Pixel coordinate grounding data:

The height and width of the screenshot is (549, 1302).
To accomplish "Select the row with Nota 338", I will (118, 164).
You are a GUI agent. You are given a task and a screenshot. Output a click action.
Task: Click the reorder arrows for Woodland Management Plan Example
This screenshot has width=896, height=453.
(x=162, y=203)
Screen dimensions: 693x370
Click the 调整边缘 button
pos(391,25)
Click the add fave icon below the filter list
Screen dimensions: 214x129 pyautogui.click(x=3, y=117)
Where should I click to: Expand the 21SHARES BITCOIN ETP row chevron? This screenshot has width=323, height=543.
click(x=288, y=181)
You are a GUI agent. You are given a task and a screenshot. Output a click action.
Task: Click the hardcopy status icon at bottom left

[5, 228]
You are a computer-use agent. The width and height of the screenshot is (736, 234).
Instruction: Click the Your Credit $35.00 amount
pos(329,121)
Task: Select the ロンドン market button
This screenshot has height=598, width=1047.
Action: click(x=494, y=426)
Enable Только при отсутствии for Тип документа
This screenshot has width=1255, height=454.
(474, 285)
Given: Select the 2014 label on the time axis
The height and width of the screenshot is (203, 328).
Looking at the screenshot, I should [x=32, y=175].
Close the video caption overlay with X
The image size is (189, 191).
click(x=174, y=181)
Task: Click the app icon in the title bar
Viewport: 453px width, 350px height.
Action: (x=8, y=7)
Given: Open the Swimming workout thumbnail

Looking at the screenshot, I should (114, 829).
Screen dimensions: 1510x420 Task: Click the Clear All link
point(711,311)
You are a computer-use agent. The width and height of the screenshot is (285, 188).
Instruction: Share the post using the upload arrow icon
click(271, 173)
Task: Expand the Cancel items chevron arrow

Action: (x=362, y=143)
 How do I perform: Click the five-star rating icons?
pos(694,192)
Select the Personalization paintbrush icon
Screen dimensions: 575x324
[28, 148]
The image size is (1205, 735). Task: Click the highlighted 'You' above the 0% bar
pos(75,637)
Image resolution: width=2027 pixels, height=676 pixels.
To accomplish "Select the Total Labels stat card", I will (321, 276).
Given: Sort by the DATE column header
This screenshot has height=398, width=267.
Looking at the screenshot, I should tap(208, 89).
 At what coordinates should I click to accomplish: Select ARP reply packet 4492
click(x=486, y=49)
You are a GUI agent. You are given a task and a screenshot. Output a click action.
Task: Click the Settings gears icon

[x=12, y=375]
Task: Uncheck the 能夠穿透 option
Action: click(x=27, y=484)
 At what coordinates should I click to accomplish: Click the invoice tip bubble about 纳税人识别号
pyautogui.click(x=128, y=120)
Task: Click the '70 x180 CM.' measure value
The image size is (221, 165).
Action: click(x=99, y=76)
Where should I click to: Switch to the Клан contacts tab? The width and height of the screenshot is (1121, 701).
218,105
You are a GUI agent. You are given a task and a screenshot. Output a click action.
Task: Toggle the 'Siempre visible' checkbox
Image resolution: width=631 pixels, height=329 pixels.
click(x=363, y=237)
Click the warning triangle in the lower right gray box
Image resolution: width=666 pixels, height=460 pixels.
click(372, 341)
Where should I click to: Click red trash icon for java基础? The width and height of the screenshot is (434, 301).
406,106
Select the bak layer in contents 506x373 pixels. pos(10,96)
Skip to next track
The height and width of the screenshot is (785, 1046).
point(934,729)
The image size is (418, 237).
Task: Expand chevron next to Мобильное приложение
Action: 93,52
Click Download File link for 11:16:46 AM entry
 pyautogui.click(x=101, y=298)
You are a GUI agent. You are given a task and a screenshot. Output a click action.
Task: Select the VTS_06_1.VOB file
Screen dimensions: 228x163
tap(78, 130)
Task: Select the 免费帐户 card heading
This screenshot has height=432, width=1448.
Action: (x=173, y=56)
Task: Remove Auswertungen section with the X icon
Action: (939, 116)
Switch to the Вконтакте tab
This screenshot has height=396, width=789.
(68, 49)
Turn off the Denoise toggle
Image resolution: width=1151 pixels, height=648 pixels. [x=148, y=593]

* **Required action**:
What lines above contain the string "will"? Copy all of them.

* **Response area**:
To accomplish "Select the row with Nota 338", I will (118, 164).
To accomplish "Select the Total Labels stat card", I will (321, 276).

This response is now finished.